→ **WHAT YOU NEED TO DO**:
1. Answer these questions from the text on deploying DeepSeek R1 with vLLM and Azure Machine Learning:
(a) Which model is deployed, and which model is it based on?
(b) What memory management technique does vLLM use to manage attention key and value memory?
(c) On what instance is the model deployed?
2. Write the next part of the text on deploying DeepSeek R1 with vLLM and Azure Machine Learning, continuing after its final sentence.

→ **EXCERPTED TEXT**:
________________

Table of Contents

Introduction #

In this post, we’ll explain how to deploy Deepseek R1 via vLLMs using Azure Machine Learning’s Managed Online Endpoints for efficient, scalable, and secure real-time inference. This has the benefit that the model is running within your own Azure subscription and you’re in full control of what is happening to your data. For example, this allows to deploy R1 within a region of the US or EU, e.g., eastus2, swedencentral or others.

In detail, we’ll be deploying DeepSeek-R1-Distill-Llama-8B, which is based off Llama-3.1-8B.

Tools used #

To deploy R1, we’ll be using:

vLLM
Managed Online Endpoints in Azure Machine Learning

Here’s a short summary of what those two components do:

Introduction to vLLM #

vLLM is a high-throughput and memory-efficient inference and serving engine designed for large language models (LLMs). It optimizes the serving and execution of LLMs by utilizing advanced memory management techniques, such as PagedAttention, which efficiently manages attention key and value memory. This allows for continuous batching of incoming requests and fast model execution, making vLLM a powerful tool for deploying and serving LLMs at scale.

vLLM supports seamless integration with popular Hugging Face models and offers various decoding algorithms, including parallel sampling and beam search. It also supports tensor parallelism and pipeline parallelism for distributed inference, making it a flexible and easy-to-use solution for LLM inference (see full docs).

Managed Online Endpoints in Azure Machine Learning #

Managed Online Endpoints in Azure Machine Learning provide a streamlined and scalable way to deploy machine learning models for real-time inference. These endpoints handle the complexities of serving, scaling, securing, and monitoring models, allowing us to focus on building and improving your models without worrying about infrastructure management.

Deepseek R1 model deployment #

Let’s go through deploying R1 on Azure Machine Learning’s Managed Online Endpoints. For this, we’ll use a custom Dockerfile and configuration files to set up the deployment. As a model, we’ll be using deepseek-ai/DeepSeek-R1-Distill-Llama-8B on a single Standard_NC24ads_A100_v4 instance.

________________

→ **INFORMATION PROVIDED**:
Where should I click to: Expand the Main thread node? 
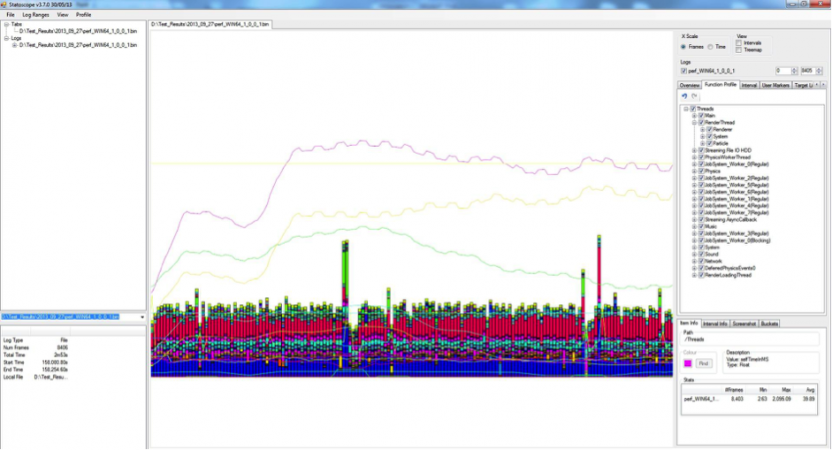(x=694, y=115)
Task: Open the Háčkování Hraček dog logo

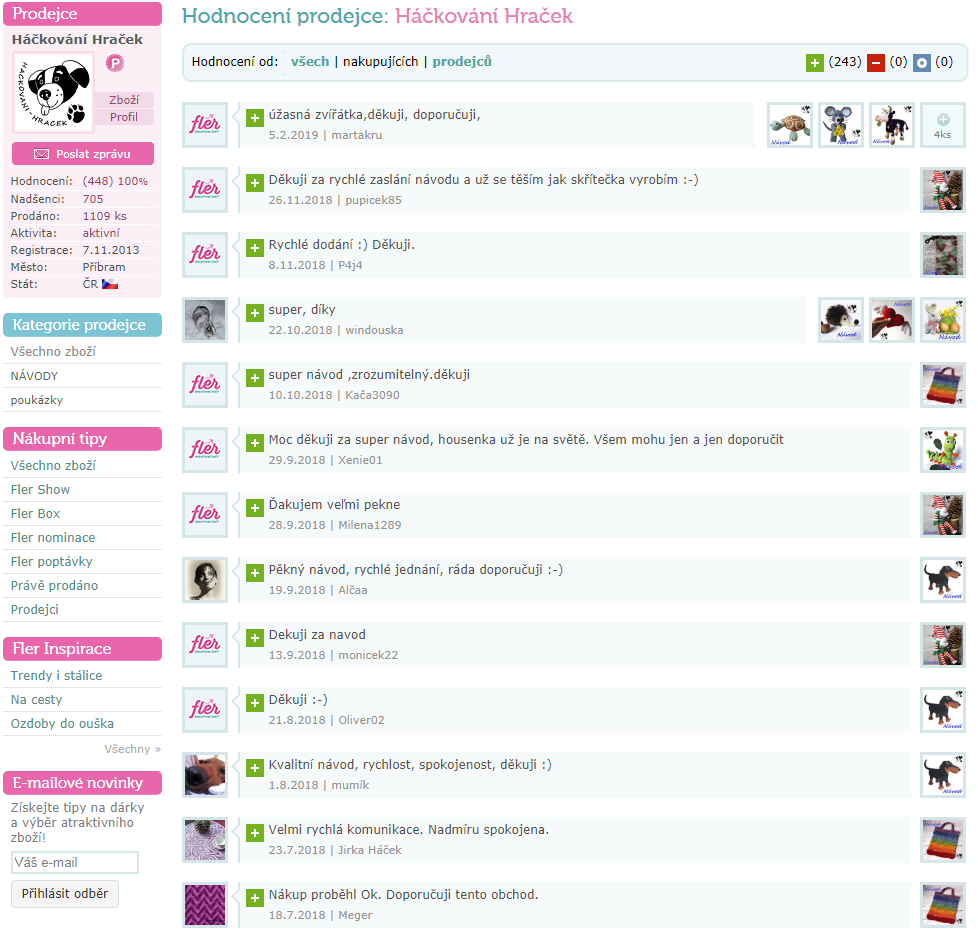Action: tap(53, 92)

________________

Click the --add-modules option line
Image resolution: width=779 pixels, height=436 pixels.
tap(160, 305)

________________

→ **EXPECTED OUTPUTS**:
1.
(a) DeepSeek-R1-Distill-Llama-8B, which is based on Llama-3.1-8B.
(b) PagedAttention.
(c) A single Standard_NC24ads_A100_v4 instance.

2.
Step 1: Create a custom Environment for vLLM on AzureML #

First, we create a Dockerfile to define the environment for our model. For this, we’ll be using vllm’s base container that has all the dependencies and drivers included:

FROM vllm/vllm-openai:latest
ENV MODEL_NAME deepseek-ai/DeepSeek-R1-Distill-Llama-8B
ENTRYPOINT python3 -m vllm.entrypoints.openai.api_server --model $MODEL_NAME $VLLM_ARGS

The idea here is that we can pass a model name via an ENV variable, so that we can easily define which model we want to deploy during deployment time.

Next, we log into our Azure Machine Learning workspace:

az account set --subscription <subscription ID>
az configure --defaults workspace=<Azure Machine Learning workspace name> group=<resource group>

Now, we create an environment.yml file to specify the environment settings:

$schema: https://azuremlschemas.azureedge.net/latest/environment.schema.json
name: r1
build:
  path: .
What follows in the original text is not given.